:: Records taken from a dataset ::
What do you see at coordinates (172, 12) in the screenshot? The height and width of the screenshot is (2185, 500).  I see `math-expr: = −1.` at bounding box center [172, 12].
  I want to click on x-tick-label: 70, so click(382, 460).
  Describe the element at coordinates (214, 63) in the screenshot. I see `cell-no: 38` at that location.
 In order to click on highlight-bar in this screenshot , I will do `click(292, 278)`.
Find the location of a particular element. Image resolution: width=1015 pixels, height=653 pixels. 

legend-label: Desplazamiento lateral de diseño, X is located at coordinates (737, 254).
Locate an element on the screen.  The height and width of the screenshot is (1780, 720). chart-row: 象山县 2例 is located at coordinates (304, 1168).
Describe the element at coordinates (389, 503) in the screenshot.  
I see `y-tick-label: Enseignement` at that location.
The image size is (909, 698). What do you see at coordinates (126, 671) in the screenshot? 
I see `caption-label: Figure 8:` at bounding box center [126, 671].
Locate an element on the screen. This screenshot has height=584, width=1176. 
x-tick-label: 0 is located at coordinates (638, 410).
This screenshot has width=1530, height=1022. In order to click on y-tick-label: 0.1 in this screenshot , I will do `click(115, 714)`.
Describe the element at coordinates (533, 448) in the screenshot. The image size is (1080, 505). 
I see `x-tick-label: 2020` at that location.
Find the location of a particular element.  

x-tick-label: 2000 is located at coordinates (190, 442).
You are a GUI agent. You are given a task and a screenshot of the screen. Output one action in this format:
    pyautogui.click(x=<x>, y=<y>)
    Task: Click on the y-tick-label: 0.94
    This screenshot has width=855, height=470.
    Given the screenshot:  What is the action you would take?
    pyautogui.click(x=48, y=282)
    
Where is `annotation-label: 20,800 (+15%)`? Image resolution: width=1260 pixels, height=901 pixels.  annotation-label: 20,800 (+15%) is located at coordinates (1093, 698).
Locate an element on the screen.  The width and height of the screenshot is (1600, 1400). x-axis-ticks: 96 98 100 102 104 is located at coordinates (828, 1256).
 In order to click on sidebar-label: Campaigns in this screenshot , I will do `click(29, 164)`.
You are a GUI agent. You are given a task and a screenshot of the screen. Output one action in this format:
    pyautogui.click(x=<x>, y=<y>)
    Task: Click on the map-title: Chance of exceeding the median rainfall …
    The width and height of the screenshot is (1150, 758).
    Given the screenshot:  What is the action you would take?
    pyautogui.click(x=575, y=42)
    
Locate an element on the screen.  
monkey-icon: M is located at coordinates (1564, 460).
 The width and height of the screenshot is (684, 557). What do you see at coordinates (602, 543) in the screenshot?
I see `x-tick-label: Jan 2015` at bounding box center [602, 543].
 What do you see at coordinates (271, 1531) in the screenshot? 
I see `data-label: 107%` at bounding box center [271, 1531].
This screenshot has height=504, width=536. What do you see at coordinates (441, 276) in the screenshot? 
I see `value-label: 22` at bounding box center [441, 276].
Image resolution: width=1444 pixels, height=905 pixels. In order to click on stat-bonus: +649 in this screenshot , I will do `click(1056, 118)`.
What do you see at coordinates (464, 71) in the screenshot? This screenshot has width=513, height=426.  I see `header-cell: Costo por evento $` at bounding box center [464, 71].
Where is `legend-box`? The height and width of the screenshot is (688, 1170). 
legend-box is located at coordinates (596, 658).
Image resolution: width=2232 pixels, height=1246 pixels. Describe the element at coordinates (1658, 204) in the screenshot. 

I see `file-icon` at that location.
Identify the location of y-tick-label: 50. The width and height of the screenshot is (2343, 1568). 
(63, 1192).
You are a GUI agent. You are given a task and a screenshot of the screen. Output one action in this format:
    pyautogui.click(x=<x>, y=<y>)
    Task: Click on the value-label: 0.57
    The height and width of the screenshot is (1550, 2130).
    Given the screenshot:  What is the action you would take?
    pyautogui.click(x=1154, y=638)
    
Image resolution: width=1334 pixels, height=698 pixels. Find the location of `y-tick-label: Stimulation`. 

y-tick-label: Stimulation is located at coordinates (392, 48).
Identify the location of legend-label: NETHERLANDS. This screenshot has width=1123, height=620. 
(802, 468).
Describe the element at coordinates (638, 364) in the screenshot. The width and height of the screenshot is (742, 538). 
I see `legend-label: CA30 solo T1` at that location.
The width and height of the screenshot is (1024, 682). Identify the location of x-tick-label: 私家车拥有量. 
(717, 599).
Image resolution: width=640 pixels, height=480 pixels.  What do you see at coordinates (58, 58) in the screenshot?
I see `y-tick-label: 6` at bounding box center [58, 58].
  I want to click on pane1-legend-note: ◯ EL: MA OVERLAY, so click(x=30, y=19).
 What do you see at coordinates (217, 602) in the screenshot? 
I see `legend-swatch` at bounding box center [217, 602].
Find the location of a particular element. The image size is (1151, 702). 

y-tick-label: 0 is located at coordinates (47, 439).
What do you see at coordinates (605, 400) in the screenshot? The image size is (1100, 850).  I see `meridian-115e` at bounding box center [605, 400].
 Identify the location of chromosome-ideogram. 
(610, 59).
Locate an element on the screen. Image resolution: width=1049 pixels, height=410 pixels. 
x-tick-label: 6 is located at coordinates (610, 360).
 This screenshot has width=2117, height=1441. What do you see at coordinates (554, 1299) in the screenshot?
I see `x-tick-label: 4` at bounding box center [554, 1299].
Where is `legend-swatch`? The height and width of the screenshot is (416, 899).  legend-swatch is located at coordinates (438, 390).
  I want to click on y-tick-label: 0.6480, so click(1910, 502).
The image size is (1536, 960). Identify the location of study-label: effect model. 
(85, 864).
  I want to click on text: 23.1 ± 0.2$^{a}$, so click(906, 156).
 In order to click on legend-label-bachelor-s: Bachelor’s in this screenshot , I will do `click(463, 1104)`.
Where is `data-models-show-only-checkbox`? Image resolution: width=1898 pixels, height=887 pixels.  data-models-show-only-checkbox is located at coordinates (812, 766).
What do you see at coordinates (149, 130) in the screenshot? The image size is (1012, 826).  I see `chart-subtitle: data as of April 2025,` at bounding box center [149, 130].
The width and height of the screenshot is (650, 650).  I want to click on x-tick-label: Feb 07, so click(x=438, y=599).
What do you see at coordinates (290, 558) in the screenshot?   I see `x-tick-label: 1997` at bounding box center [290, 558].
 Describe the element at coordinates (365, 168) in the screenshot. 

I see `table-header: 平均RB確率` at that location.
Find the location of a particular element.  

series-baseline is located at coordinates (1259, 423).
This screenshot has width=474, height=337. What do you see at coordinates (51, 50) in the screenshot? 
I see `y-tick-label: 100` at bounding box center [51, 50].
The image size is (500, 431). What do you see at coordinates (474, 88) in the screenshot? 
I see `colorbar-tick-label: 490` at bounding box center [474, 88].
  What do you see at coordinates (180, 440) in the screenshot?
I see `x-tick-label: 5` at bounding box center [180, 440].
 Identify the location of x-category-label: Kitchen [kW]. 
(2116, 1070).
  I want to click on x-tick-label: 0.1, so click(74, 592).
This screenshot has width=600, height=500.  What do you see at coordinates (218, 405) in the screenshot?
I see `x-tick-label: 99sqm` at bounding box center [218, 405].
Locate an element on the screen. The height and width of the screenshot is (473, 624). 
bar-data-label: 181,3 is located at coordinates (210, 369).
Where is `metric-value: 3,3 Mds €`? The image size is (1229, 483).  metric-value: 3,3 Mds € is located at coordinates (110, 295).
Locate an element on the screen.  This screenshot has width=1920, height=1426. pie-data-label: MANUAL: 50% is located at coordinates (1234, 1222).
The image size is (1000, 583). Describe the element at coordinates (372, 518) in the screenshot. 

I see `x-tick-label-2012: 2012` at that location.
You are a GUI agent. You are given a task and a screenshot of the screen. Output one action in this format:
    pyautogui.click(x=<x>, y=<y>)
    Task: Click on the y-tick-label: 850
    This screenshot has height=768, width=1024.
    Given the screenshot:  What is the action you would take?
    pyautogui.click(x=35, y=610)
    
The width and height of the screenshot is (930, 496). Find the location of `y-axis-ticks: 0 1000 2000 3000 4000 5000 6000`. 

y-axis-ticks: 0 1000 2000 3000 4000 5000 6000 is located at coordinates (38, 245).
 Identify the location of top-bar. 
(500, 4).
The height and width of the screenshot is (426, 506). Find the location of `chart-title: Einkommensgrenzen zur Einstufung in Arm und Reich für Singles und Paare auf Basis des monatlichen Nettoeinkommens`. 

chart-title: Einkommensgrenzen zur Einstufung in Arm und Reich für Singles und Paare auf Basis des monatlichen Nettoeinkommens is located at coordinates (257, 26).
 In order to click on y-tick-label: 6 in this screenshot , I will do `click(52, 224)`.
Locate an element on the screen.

:: Work instructions ::
Reproduce the records verbatim from their first line up to and including the line that contains "I want to click on x-tick-label: 70, so".

:: Task response ::
What do you see at coordinates (172, 12) in the screenshot? The height and width of the screenshot is (2185, 500).  I see `math-expr: = −1.` at bounding box center [172, 12].
  I want to click on x-tick-label: 70, so click(382, 460).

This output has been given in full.